Chet, Floyd, & Boots (just not all at the same time)
Chet, Floyd, and Boots. Originally released on budget label Camden, then a worse quality repub by Pickwick, then when CDs were invented, dubbed by Special Music. It's a 2-star album nobody ever bothered to review. But is it good? It's obviously three Nashville stars playing random stuff because the studio and pressing slots were already booked, so it should be perfectly lovely by my standards. That's the secret, by the way. The way pressing records actually works in the real world is that the manufacturing process is all pre-planned and ready to go. Print schedule, quantity, deadlines, it's all planned for no down-time from one stage to the next, all you do is plug in the actual album at the deadline, same way newspapers do it. The speculation comes from reserving all that manufacturing time next year and trying to plug in the best option for any particular release date. Or, if you're Paul McCartney, you just show up at your own label and scratch off "The Beatles" and pencil in "McCartney" instead. Realistically, you don't want a Christmas album shipping in January, or the soundtrack to a feature film on shelves before anyone has seen it. I only bring it up because pressing plants (like every other business) are basically begging everyone to go back to that mentality of planning things in advance for a change.

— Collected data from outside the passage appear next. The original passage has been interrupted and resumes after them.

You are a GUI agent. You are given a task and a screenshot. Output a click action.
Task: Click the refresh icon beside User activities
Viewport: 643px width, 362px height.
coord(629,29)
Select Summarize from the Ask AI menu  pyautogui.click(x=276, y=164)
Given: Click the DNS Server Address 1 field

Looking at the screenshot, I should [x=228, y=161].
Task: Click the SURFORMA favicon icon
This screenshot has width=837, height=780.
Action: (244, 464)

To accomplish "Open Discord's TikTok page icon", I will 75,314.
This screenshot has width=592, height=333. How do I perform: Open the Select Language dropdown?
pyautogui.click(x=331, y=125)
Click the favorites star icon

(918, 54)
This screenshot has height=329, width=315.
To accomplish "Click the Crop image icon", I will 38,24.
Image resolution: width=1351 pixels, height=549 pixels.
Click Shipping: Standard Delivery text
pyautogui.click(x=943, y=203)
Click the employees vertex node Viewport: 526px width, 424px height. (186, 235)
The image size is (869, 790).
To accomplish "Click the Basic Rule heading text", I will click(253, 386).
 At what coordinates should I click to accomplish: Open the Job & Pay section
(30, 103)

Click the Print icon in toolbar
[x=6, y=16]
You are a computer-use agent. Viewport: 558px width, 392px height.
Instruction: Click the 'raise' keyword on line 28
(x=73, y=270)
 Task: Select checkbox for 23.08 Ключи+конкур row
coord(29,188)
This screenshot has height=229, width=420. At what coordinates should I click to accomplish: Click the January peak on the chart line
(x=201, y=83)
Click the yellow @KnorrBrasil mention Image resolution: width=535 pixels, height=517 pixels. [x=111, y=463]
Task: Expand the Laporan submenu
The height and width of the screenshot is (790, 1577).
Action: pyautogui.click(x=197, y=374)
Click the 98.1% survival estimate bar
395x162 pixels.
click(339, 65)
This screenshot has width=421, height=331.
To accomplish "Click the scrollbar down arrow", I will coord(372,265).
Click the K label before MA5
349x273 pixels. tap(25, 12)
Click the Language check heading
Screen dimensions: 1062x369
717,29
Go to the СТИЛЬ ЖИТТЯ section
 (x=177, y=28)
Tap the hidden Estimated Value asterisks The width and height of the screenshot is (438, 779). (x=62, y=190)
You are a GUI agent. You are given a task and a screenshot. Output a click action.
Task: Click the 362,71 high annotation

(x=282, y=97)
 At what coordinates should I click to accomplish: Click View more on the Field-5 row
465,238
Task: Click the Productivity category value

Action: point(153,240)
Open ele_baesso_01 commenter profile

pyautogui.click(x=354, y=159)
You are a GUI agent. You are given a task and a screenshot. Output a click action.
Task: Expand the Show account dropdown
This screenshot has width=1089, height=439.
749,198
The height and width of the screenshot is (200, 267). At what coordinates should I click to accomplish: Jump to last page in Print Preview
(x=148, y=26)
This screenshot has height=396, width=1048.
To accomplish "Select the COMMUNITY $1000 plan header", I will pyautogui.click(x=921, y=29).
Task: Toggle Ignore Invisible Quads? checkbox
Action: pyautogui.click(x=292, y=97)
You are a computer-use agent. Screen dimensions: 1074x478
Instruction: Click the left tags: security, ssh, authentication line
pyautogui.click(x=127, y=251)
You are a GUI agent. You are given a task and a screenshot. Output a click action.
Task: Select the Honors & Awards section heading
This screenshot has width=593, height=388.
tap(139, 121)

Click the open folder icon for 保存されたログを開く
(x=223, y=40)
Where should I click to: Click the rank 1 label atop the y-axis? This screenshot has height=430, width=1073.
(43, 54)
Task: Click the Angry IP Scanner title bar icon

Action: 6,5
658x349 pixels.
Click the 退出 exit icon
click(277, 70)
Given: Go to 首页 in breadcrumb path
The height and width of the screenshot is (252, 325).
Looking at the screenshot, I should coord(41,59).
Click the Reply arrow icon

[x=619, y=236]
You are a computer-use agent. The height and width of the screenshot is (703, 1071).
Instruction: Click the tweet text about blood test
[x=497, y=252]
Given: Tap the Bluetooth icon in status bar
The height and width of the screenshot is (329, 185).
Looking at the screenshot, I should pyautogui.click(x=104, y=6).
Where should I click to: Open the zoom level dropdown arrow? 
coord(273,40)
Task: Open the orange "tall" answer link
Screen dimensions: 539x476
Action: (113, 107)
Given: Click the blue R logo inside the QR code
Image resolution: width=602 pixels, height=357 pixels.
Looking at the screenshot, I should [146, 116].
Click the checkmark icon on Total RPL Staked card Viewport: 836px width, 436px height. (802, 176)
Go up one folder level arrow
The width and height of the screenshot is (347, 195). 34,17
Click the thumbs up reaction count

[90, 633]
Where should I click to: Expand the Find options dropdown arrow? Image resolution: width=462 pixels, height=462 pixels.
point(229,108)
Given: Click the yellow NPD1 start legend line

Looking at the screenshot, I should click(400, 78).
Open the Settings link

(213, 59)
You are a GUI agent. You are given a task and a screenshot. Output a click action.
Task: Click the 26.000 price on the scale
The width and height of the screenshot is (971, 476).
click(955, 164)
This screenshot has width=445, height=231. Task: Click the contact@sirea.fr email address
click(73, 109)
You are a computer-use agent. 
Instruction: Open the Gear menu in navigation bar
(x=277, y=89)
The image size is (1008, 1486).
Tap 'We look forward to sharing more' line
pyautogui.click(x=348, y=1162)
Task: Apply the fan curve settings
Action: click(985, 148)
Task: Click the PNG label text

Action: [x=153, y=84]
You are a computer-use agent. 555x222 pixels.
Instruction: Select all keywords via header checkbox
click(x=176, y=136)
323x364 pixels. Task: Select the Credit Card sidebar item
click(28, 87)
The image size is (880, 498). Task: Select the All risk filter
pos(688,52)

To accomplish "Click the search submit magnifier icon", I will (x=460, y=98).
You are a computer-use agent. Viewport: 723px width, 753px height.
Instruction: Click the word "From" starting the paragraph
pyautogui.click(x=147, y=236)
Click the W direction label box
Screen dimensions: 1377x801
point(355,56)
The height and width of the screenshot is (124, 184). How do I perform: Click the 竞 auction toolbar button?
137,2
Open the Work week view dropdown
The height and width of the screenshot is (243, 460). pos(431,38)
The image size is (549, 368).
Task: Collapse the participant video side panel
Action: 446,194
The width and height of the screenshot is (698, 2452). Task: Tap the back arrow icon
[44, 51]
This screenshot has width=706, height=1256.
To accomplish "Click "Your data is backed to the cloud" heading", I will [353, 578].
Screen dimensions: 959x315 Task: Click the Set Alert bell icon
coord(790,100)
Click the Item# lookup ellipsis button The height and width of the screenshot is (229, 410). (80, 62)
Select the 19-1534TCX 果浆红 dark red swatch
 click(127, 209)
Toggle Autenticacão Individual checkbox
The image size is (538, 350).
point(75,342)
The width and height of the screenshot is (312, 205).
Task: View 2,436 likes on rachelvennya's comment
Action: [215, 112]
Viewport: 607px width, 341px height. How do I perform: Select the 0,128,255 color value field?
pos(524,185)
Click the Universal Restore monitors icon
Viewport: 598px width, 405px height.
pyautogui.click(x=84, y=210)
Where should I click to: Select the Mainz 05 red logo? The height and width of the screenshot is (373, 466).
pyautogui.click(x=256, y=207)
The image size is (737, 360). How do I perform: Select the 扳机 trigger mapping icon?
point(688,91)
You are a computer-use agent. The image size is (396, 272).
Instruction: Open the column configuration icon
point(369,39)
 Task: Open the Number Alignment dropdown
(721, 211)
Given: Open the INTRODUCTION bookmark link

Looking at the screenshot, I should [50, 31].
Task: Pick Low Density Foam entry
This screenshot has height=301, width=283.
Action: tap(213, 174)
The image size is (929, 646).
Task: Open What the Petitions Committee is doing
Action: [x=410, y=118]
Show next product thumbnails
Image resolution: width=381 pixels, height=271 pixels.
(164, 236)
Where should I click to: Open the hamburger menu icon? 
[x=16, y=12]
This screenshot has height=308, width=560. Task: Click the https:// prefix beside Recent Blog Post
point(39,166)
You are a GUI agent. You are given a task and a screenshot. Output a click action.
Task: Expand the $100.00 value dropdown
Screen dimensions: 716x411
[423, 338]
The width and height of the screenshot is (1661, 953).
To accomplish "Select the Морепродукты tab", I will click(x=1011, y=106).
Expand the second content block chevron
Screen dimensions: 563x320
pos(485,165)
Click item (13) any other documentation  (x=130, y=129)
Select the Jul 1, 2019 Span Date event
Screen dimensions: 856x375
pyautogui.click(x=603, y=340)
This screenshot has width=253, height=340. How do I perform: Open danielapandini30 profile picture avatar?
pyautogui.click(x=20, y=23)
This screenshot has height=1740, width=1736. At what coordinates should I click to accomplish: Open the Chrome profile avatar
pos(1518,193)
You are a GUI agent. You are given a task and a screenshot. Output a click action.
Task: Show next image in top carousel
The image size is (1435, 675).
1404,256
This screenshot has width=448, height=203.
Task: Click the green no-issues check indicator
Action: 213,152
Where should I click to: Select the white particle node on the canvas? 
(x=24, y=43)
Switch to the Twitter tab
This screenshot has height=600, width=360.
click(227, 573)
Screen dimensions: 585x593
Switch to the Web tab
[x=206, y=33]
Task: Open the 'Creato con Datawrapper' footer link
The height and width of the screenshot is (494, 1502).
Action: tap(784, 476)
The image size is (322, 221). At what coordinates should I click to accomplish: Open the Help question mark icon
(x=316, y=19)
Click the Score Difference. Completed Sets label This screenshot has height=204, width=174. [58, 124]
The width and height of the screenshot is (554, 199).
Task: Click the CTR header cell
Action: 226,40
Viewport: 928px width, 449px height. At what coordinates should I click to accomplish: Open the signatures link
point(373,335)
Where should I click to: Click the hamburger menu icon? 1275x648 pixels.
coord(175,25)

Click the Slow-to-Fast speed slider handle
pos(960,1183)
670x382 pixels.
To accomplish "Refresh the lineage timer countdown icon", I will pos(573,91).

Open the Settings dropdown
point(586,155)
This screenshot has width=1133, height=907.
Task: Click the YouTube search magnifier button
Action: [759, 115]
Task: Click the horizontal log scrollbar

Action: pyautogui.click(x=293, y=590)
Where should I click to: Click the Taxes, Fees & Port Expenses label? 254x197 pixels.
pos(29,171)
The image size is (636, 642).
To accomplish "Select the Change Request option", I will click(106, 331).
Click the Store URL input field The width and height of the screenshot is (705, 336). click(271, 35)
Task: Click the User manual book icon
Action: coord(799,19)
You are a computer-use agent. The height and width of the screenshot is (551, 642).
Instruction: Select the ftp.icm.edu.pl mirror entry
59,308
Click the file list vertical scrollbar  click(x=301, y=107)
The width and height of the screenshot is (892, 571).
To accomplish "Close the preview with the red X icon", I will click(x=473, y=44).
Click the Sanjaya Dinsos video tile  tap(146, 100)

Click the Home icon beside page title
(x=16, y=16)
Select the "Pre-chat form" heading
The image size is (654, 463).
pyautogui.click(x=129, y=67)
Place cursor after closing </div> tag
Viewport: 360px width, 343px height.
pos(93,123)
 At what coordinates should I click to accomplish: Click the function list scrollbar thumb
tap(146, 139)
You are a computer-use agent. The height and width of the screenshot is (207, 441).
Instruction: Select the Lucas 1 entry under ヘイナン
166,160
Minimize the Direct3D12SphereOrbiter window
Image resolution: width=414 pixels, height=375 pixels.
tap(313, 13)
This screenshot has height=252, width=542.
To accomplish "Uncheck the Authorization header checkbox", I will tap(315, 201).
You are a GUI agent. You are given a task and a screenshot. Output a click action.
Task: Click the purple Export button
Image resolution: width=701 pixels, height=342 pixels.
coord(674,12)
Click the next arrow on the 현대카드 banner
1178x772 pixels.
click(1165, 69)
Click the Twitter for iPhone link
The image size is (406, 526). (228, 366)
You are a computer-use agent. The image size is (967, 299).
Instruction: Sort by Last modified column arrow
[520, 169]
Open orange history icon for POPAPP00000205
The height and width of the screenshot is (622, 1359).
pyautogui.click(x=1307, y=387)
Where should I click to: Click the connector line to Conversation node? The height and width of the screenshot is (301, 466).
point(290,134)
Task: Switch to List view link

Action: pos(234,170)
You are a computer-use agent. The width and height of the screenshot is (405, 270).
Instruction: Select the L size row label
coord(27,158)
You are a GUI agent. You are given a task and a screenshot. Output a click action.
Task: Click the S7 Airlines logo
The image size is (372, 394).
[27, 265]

Camden had an open slot, these guys had free time and name recognition, simple as that. Nobody was desperate for a hit record with this one, so nobody made any effort to make it a hit in the pay to play business of budget record sales; they're looking to grab that "i don't like my nephew THAT much, do you have something cheaper" money. These guys were already on TV playing these singles, someone will buy them all on one budget LP. None of that means it's bad, though. The Pickwick version no doubt sounds worse than the Camden one, but i don't plan to find out, 'cause Ethyl Gabriel's original production is more than good enough for me.
Elephant in the room, Yakety Sax is the Benny Hill theme. If you don't know Benny Hill, then great for you, but if you do that's probably gonna be as far as you get into anything Boots Randolph ever did because it takes up an enormous amount of brain storage to keep contained in there, even if you try to repress (compress) it. You can't unhear the visuals either, either you make peace with a middle-aged man slapstickedly chasing scantily clad women around the lawn every time you hear it or you don't, it's kind of an event horizon from which there is no turning back. Not quite ribald or lecherous, bawdy, i think, is the correct term. I don't know your tolerance level, tread lightly is all i'm saying.
I, as you know, unwaveringly plod forward all willy-nillly, so bring it. Interesting coincidence, i stumbled across an informal lecture on shame and musical aesthetics. Turns out it's a tale at least as old as Plato that humans are embarrassed by liking certain types of music. Without Semiotics that basically devolves into "manly music good, girly music bad," so throw that garbage in the dumpster and consider the cultural connotations to which certain types of music are associated. Granted, you've only substituted one prejudice for a wider realm of prejudices, but it's at least a step in the right direction. Decouple some of those associations and you'll start to get a better feel for what makes a thing interesting or fun or stupid, even if you don't personally feel it that way yet. You'll get there.
Why's there no Saxophone in a Symphony Orchestra? Because it's an instrument played by degenerates and hooligans. Sign me up, even a mediocre Sax solo makes any song at least 4 times better (imagine how insufferable Kenny G would be if he played the Tuba or Glockenspiel), in my opinion. Ok, enough stalling. C'mon, Nancy [snap] i mean Boots, knock my yockety socks off.
Aahhh, it's a Dynaflex! It sounds just fine, they're just floppy like rubber and you feel like you could accidentally crease it. They say it stays smoother and quieter, even in milk, and they "virtually eliminate warping and slippage," but of course nobody agrees that that's true or untrue. Way less surface noise on this album that others, but pretty normal amount of up and down to my eyes. What really matters is that the lacquers were cut and plated well, and these clearly were. It sounds lovely.
Now, in case i accidentally confused you, this is not an album where these fine gentlemen play together, it's three tracks from each of them in the order ChetFloydBootsChetFloyd || BootsChetFloydBoots. Chet is Chet, Floyd Kramer is a very Honky Tonk/Saloon style player with slip notes and floppy fingers, Boots Kramer sounds like he's just playing Yakety Sax over every backing track they throw at him.
I guess, if i have to sum up this insane rambling montage of weirdness, my point is that this is a perfectly lovely album for what it is. You can enjoy this playing in the background for whatever you're doing this half-hour and there's absolutely no reason to feel embarrassed at all. Look, the three most objectively valuable records in my collection are my OP Offering by Carpenters, Brown Bird's Salt for Salt, and Hum's Downward is Heavenward. All that makes me want to do is play them less, so bugger that, $2 random crap nobody cares about because i just like listening to records like the 84 year old nostalgic lunatic i really am on the inside.